Starting at the line below with "Open the 颜色 (Color) workspace tab" and stopping at the line with "Task: Uncheck the 标题 headings checkbox", please print each line exactly, those two included, and skip every picture.
+++ DATA PROVIDED +++
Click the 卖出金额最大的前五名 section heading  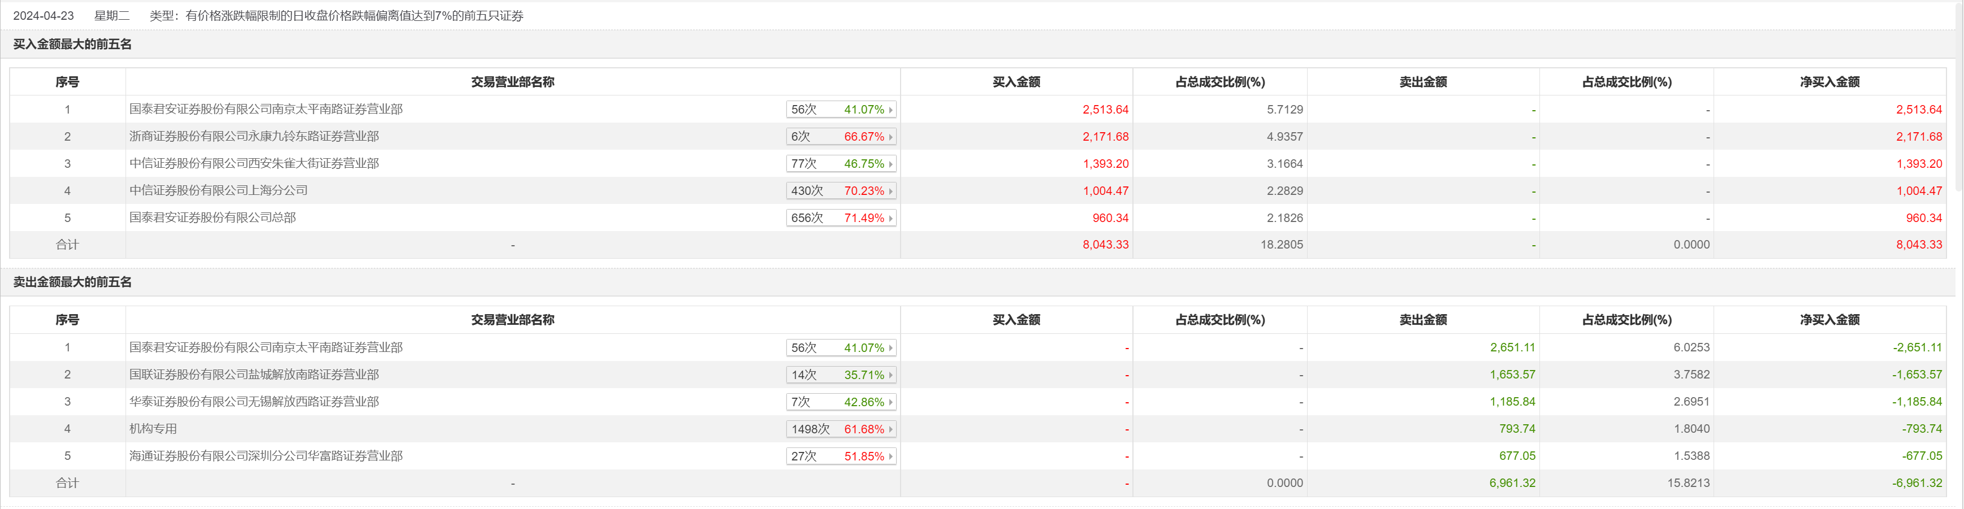click(x=72, y=282)
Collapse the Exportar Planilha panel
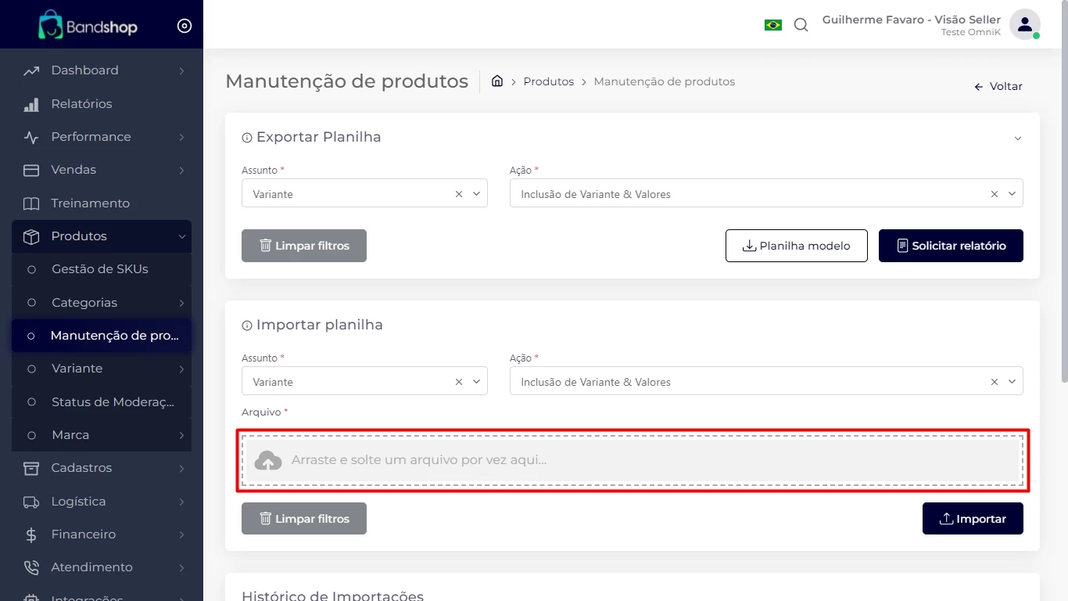The height and width of the screenshot is (601, 1068). 1017,139
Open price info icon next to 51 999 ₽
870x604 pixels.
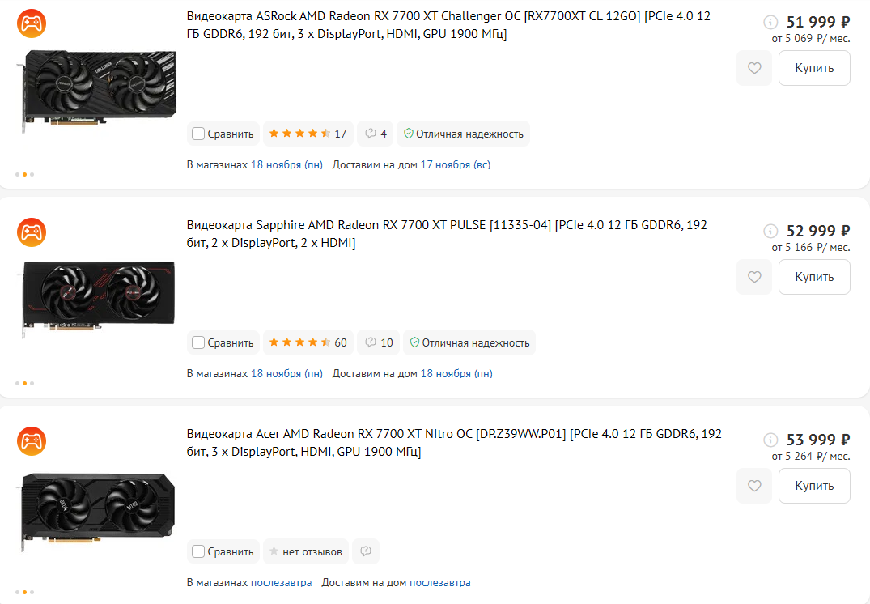[x=770, y=22]
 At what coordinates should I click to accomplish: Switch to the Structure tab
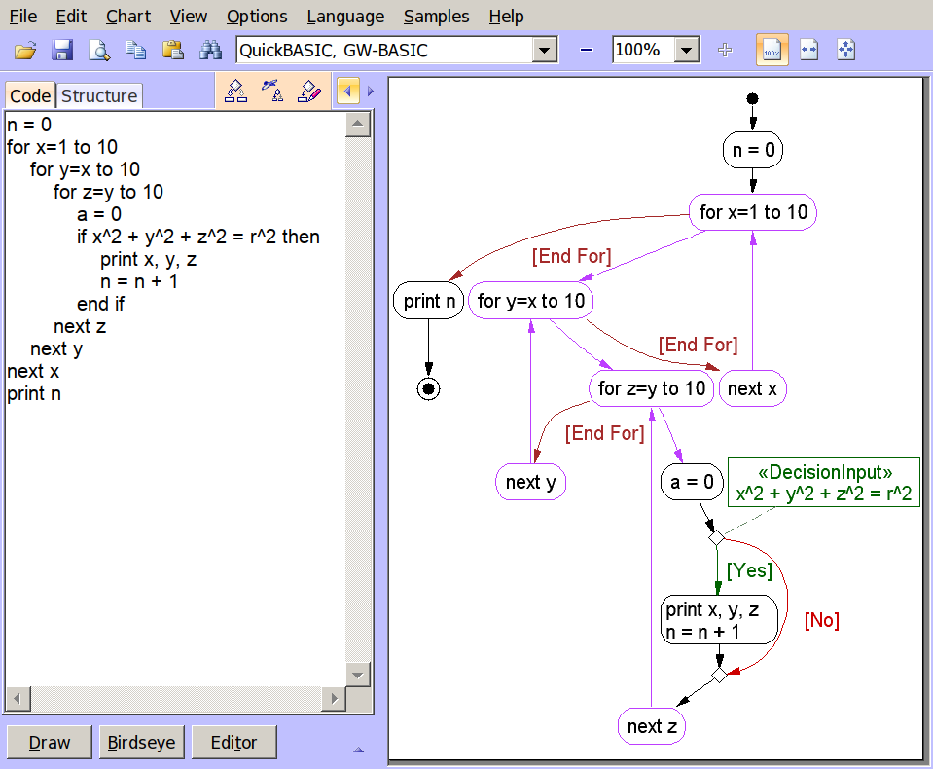click(99, 95)
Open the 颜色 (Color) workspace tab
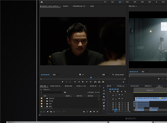The width and height of the screenshot is (167, 123). coord(127,2)
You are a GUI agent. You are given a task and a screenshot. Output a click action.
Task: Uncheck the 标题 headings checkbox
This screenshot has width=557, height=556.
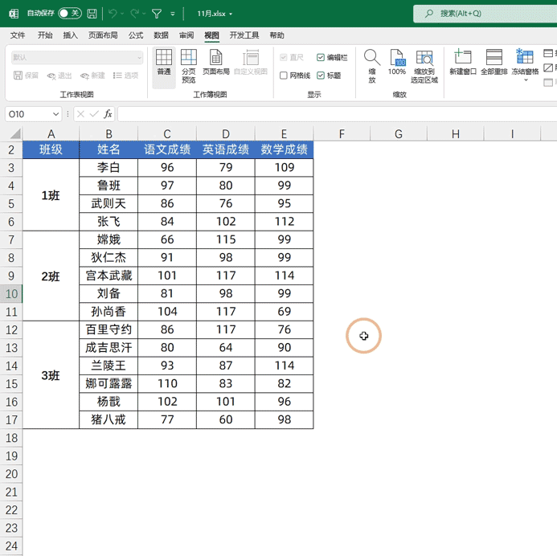(322, 76)
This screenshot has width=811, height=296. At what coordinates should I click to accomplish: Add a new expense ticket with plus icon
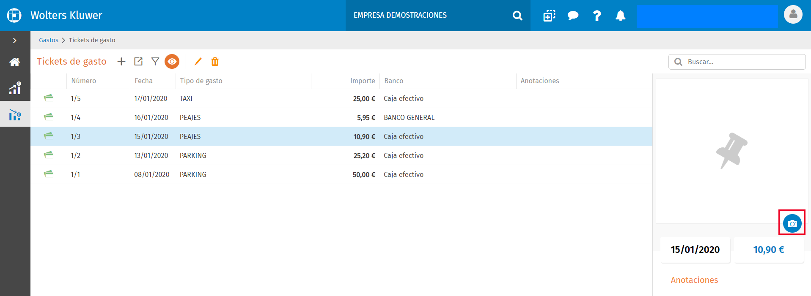[121, 62]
+++
__SOLVED PROBLEM__
Open the 颜色 (Color) workspace tab
The width and height of the screenshot is (167, 123). coord(127,2)
You are a GUI agent. You are given a task and a screenshot. Output a click action.
Task: Uncheck the 标题 headings checkbox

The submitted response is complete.